- Gulabi Bagh Location within Delhi Gulabi Bagh Location within India
- Coordinates: 28°40′29.1″N 77°11′31.8″E﻿ / ﻿28.674750°N 77.192167°E
- Country: India
- State: Delhi
- District: North Delhi

Government
- • Body: Municipal Corporation of Delhi

Languages
- • Official: Hindi, English
- Time zone: UTC+5:30 (IST)
- PIN: 110007
- Telephone code: 011
- Member of Lok Sabha: Harsh Vardhan

= Gulabi Bagh =

Gulabi Bagh is one of the oldest and planned residential areas that lies north of central Delhi, India, adjacent to Ashok Vihar, Shakti Nagar, Kamla Nagar, Karol Bagh. Famous for its greenery and fresh air, it is often characterized by its famous (monkey) park that is adjacent to it. Its PIN code is 110007.
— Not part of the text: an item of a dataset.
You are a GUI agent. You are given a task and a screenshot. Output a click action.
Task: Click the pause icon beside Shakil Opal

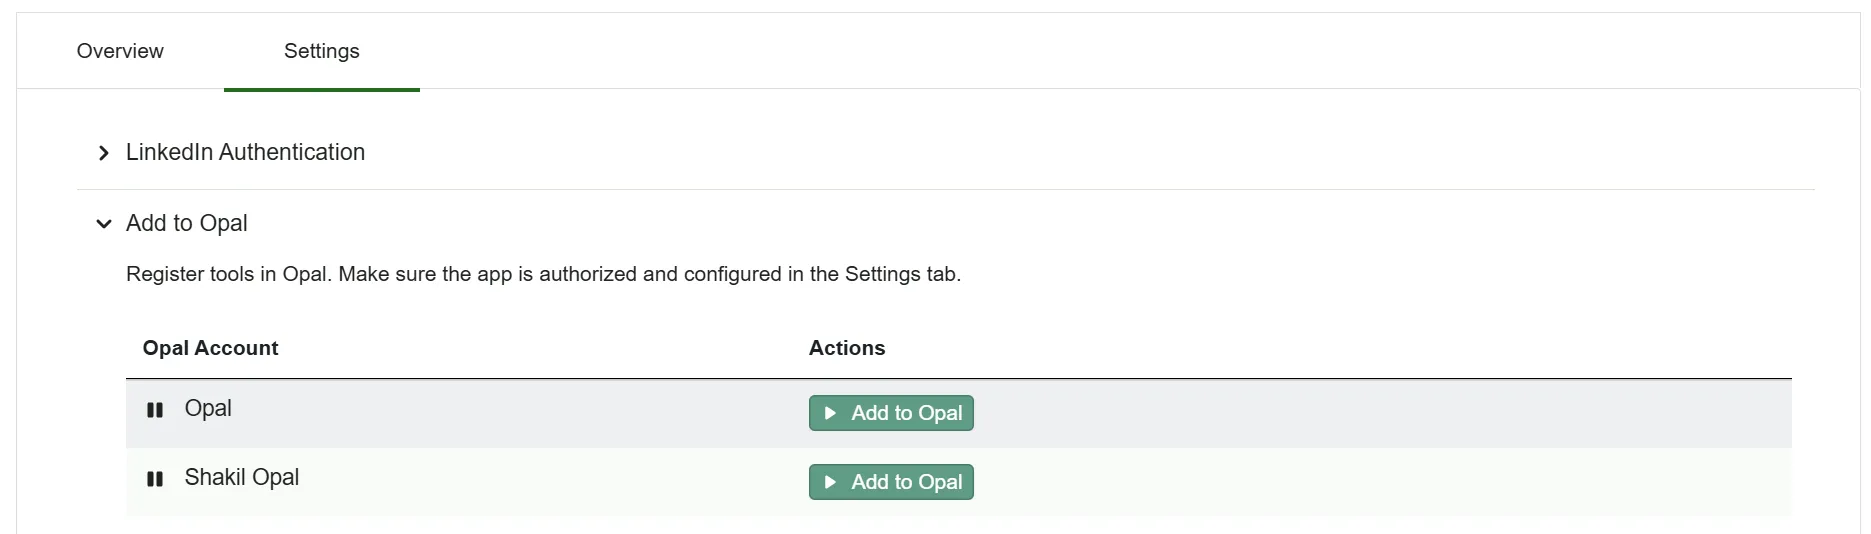155,479

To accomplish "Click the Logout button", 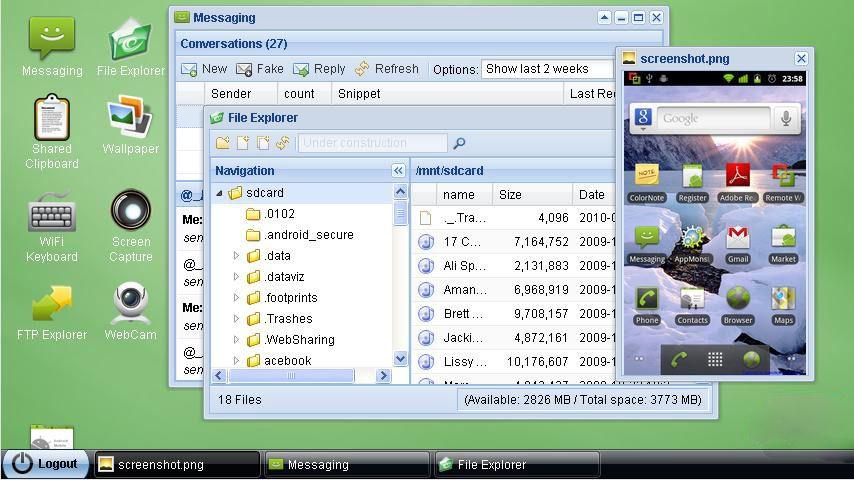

Gulabi Bagh is divided in mainly three locations. Delhi Development Authority (DDA) Flats, Delhi Government Flats and Sanjay nagar.

Delhi Government flats is a well developed residential area and has Super Market, Central Park, Community Center, Multi-Purpose Gym, Old Age amusement center, Government Offices.

While sanjay nagar is an upscale residential colony housing facilities like NKS Super Specialty hospital.

Gulabi Bagh DDA flat's area is also known for number of green parks in colony and fresh air.

==Education==

There are a couple of Primary and Senior Secondary Schools in Gulabi Bagh. Also Delhi university North Campus is situated nearby. Schools like Monfort or Presidium situated in neighbouring areas are too well within reach.

==Greenery==

This area is famous for its green cover. There is an abundance of parks contributing in fresh air. Population density is also well below Capital's average.

==Connectivity==

Situated more towards the center, its easy to go anywhere around the city and NCR. Gulabi bagh is well connected via metro Shastri nagar metro and Pratap Nagar metro Stations are well within reach. Bus Connectivity is also good. Roads and streets are wide enough.

==Shopping==

The colony itself has super markets to shop, still for more substantial shopping one can go to kamla nagar market or deep market which are just minutes away.

==Medical facilities==

NKS Super Specialty hospital is situated in Sanjay Nagar colony of gulabi bagh. Also there are a couple of government dispensaries.

=== In the news ===
In September 2024, Gulabi Bagh was in the news for wrong reasons when a gold merchant was robbed of 4kg gold.